The following code uses the Athena Boto3 client to fetch the table metadata:

def retrieve_athena_table_metadata(databaseName, tableName, catalogName=None):
    if catalogName is None:
        catalogName='AWSDATACATALOG' # default value 
    try:
        athenaTblMd=client.get_table_metadata(CatalogName=catalogName,DatabaseName=databaseName,TableName=tableName)
    except Exception as e:
        logger.error("Athena Table Metadata retrieval function Failed.Please check exception", e)
        raise(e) 
    else: # else block for try except
        return athenaTblMd

Insert operations

Now let’s see how insert operations are handled with the sample data generated in the DynamoDB table.

On the DynamoDB console, navigate to the users_XXXXX table.
Choose Create item.

Enter a sample record with the following code:

{
  "emp_no": {
     "N": "11"
  },
  "country": {
     "S": "USA"
  },
  "dateOfBirth": {
     "S": "1991-10-23"
  },
  "first_name": {
     "S": "Tom"
  },
  "isContractAthlete": {
     "BOOL": false
  },
  "job": {
     "S": "Sr Manager"
  },
  "last_name": {
     "S": "Carter"
  },
  "phone_number": {
     "S": "+1-226-333-789"
  },
  "sex": {
     "S": "male"
  },
  "ssn": {
     "S": "434-98-2345"
  }
}

Choose Create item to insert the new record into the DynamoDB table.

After the item is created in the DynamoDB table, a stream event is generated in DynamoDB Streams, which triggers the Lambda function.

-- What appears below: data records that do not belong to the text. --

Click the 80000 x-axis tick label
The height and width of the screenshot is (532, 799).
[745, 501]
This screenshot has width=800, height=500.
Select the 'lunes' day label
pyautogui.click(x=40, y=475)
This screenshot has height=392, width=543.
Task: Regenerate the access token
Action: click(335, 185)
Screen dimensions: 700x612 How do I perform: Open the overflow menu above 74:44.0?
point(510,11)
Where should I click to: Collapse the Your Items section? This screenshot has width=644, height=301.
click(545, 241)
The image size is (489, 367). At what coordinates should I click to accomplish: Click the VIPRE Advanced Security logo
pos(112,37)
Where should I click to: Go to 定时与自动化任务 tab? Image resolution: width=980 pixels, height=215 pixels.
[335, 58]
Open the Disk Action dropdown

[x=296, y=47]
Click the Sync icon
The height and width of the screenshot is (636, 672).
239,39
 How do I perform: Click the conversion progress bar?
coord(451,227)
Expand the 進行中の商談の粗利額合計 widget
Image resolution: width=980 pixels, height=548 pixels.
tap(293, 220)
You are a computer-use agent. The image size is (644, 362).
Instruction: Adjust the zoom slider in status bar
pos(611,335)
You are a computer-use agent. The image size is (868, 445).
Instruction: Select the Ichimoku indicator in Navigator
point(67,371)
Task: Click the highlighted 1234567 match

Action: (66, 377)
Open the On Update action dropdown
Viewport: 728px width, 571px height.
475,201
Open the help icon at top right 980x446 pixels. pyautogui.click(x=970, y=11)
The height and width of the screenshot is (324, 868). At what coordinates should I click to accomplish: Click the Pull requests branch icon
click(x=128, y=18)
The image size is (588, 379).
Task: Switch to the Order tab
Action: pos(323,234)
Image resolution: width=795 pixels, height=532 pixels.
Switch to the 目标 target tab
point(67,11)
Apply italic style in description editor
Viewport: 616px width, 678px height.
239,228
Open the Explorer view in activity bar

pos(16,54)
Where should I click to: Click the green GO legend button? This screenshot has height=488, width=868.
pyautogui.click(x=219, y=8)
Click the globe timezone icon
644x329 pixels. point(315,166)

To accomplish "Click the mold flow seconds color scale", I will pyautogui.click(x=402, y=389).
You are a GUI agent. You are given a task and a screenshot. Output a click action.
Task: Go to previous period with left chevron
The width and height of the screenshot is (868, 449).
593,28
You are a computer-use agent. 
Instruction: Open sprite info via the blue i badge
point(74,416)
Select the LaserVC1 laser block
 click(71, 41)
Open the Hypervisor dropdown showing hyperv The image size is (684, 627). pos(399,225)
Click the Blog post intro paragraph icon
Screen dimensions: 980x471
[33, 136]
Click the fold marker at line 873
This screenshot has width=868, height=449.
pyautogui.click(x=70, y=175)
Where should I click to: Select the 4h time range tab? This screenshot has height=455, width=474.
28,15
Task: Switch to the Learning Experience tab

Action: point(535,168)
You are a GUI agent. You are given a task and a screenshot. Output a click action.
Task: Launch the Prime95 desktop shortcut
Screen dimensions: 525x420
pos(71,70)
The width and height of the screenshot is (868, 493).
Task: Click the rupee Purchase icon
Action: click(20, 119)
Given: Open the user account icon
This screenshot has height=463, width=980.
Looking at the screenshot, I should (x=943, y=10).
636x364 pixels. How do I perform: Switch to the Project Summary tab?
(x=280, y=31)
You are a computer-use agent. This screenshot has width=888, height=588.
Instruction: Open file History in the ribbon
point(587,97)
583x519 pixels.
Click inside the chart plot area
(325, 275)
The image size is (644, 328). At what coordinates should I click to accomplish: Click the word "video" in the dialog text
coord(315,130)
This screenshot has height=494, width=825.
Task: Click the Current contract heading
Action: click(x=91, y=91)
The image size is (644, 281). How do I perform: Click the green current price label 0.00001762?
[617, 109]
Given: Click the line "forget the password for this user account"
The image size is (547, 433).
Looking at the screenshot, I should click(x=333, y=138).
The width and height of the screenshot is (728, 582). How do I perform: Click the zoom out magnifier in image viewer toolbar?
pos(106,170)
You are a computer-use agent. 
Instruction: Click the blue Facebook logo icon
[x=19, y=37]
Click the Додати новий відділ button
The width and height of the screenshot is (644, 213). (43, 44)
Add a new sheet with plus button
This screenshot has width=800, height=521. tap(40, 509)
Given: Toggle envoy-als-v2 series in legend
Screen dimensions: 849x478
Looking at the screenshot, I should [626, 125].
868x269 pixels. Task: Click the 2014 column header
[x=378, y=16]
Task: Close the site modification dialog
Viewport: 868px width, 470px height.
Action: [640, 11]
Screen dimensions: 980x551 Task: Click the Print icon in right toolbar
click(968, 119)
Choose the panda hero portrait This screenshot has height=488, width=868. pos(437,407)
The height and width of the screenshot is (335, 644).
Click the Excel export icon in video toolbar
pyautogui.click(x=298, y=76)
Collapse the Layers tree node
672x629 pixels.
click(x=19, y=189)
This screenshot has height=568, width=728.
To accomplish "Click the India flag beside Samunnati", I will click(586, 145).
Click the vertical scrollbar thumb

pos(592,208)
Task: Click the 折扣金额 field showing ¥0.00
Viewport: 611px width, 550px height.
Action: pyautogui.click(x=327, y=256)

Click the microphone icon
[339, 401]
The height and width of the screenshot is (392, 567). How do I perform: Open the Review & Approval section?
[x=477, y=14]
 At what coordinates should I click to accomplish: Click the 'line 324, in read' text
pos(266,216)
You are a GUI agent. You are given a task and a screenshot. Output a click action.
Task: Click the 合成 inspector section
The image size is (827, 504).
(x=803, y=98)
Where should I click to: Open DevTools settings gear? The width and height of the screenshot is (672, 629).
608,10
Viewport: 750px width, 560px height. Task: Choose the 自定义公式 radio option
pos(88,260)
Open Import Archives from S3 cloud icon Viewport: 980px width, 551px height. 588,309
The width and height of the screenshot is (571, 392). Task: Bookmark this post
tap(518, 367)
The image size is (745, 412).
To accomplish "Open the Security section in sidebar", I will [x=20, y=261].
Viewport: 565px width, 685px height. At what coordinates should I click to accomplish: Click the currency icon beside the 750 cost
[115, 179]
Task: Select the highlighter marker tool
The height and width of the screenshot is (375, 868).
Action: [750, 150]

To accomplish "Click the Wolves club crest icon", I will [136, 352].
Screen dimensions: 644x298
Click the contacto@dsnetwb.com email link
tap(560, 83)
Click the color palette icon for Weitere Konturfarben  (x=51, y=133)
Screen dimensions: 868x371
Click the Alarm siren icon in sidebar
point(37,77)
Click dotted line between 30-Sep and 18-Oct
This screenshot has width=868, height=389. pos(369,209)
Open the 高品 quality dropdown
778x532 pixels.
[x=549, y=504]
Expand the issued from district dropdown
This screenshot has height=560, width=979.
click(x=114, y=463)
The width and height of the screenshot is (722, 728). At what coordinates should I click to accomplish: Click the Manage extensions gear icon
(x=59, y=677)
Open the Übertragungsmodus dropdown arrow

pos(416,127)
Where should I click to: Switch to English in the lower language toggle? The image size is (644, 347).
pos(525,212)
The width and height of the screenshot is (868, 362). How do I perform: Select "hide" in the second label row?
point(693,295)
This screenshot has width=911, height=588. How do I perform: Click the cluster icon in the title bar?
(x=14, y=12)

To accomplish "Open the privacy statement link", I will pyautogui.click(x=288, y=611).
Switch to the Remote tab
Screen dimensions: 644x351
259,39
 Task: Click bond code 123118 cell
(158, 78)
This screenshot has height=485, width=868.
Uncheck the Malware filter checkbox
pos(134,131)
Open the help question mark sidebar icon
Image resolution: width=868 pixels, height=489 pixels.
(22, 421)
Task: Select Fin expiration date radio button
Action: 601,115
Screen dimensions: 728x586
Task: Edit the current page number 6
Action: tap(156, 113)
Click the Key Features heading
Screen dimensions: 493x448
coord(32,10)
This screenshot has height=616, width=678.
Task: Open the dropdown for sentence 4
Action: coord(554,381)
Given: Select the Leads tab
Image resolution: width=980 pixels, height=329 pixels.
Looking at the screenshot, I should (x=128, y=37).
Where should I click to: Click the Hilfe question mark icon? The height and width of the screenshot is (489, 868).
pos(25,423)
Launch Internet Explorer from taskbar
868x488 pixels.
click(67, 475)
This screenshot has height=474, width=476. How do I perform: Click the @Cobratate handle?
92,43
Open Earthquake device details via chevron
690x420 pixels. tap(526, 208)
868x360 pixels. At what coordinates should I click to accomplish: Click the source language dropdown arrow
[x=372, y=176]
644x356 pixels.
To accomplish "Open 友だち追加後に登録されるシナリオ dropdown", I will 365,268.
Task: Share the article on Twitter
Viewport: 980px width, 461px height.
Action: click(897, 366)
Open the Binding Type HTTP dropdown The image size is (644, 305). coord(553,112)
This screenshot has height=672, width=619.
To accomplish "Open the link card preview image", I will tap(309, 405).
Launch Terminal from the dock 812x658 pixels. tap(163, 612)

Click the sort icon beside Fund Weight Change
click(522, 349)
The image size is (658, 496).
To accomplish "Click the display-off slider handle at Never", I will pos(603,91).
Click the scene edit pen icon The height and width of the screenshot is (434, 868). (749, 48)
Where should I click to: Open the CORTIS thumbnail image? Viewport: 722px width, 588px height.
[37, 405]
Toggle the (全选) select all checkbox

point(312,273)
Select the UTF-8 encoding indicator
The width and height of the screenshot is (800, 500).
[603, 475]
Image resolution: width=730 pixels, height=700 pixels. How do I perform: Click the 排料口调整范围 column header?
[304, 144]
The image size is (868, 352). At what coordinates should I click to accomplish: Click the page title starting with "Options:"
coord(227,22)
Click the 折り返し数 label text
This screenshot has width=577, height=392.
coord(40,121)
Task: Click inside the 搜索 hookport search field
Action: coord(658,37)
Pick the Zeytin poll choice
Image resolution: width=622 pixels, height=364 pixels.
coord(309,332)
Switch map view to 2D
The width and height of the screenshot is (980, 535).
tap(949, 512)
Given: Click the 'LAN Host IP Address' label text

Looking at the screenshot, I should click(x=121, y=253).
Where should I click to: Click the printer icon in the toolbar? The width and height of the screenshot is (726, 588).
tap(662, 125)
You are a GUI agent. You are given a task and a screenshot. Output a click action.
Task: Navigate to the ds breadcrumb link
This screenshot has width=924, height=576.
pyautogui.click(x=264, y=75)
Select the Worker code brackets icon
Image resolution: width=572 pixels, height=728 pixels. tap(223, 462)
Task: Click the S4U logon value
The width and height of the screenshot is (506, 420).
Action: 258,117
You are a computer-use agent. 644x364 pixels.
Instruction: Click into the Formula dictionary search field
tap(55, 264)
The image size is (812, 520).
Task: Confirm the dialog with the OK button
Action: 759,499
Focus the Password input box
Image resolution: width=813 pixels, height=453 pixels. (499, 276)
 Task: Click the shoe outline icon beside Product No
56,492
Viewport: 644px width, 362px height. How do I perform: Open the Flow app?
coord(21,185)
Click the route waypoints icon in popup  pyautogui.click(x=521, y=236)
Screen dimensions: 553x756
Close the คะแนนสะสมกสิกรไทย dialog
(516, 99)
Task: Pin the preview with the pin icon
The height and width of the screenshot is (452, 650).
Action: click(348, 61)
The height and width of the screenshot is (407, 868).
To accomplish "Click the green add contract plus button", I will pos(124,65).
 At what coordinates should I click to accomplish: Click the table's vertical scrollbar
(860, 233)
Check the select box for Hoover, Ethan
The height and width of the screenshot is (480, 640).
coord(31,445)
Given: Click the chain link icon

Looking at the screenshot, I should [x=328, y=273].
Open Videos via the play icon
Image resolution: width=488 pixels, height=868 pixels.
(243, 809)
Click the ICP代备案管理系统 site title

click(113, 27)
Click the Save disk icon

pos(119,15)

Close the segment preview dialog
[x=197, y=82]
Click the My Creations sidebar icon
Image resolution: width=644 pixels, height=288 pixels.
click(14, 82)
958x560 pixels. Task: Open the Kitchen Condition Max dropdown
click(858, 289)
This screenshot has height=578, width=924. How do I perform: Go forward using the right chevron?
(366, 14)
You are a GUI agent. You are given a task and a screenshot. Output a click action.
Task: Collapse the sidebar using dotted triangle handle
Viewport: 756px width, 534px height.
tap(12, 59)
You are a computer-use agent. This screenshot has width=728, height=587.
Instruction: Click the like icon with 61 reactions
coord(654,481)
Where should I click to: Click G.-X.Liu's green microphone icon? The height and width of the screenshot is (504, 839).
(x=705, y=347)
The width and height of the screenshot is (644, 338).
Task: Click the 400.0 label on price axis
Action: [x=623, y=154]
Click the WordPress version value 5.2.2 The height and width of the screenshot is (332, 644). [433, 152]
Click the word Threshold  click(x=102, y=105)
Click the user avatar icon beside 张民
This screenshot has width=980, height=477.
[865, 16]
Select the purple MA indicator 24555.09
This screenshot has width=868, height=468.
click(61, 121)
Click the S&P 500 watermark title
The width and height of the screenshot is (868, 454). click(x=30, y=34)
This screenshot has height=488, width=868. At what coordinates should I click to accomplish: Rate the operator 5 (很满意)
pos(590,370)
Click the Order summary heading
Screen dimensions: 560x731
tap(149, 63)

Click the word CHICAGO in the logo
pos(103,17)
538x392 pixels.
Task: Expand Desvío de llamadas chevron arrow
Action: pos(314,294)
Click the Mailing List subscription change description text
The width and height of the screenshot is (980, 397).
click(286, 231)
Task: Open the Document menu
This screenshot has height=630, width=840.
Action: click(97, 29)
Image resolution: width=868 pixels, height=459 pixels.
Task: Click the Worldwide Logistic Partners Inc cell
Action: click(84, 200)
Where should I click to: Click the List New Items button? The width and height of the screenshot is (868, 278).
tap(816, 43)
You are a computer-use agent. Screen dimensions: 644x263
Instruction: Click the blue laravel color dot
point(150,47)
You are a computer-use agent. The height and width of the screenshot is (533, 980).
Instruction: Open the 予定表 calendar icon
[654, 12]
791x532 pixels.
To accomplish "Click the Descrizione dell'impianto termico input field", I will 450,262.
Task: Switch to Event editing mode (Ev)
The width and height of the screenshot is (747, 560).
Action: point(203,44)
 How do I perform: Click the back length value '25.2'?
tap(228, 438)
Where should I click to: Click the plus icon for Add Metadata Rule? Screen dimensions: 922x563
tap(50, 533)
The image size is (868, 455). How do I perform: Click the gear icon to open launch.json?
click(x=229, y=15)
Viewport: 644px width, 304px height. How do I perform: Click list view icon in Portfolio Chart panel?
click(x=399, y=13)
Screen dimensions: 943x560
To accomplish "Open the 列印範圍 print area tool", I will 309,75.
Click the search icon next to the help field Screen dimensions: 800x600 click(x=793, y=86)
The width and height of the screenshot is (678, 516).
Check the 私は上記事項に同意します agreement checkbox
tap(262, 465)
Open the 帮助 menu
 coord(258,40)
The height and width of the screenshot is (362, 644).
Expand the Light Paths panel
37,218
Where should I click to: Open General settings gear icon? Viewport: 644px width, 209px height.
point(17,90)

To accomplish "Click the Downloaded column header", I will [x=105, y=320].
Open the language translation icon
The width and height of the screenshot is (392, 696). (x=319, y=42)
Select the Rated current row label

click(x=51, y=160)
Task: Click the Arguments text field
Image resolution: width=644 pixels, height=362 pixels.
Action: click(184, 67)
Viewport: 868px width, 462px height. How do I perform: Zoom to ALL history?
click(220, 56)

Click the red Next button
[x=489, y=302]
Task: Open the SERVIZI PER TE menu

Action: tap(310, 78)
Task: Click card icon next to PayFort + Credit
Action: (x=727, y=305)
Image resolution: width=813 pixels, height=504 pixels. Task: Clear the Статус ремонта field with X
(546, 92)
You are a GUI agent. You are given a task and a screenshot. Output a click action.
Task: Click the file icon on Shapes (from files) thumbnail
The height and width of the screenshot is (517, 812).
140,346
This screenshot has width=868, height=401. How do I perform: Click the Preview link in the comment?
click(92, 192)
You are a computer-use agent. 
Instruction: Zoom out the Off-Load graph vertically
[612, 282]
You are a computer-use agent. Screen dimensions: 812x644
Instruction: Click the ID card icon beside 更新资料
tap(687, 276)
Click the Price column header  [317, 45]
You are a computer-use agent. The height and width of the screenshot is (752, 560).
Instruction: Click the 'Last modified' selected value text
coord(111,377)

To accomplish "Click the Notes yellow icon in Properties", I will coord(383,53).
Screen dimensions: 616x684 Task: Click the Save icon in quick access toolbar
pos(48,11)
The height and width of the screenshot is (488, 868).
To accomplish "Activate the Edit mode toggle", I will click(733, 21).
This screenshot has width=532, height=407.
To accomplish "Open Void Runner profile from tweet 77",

The function processes the event and generates an equivalent INSERT SQL statement to run on the Athena table. The following screenshot shows the INSERT SQL that was generated by the Lambda function on the Athena console in the Recent queries section.

The IcebergUpsertFunction-xxxxx Lambda code has modularized functions for each eventType. The following code highlights the function, which processes insert eventType streams:

def insert_stmt(insert_event_resp,AthenTblMd,database,tablename):
    resp=insert_event_resp
    
    Tablevalues=resp['dynamodb']['NewImage']
    Tblvalues={ k.lower():v for k,v in Tablevalues.items()} # converting key names to lowercase to prevent case-sensitive mismatches
    
    val_list=unpack_dict(Tblvalues,AthenTblMd)
    col_nm,val_for_col=[],[]
 
    for item in val_list:
        
        if item.get('data') is not None:
            col_nm.append(item['Name'])
            if item['Type'] != 'string':
                val_for_col.append(f"CAST ({(item['data'])} AS {item['Type']})" )
            else:
                val_for_col.append(str((item['data'])))
 
    colnames_with_doublequotes=",".join([f'"{i}"' for i in col_nm])
    values_formatted=",".join([f"{i}" if i.startswith('CAST') else f"'{i}'" for i in val_for_col] )
 
    return f"insert into {database}.{tablename} ({colnames_with_doublequotes}) values ({values_formatted})"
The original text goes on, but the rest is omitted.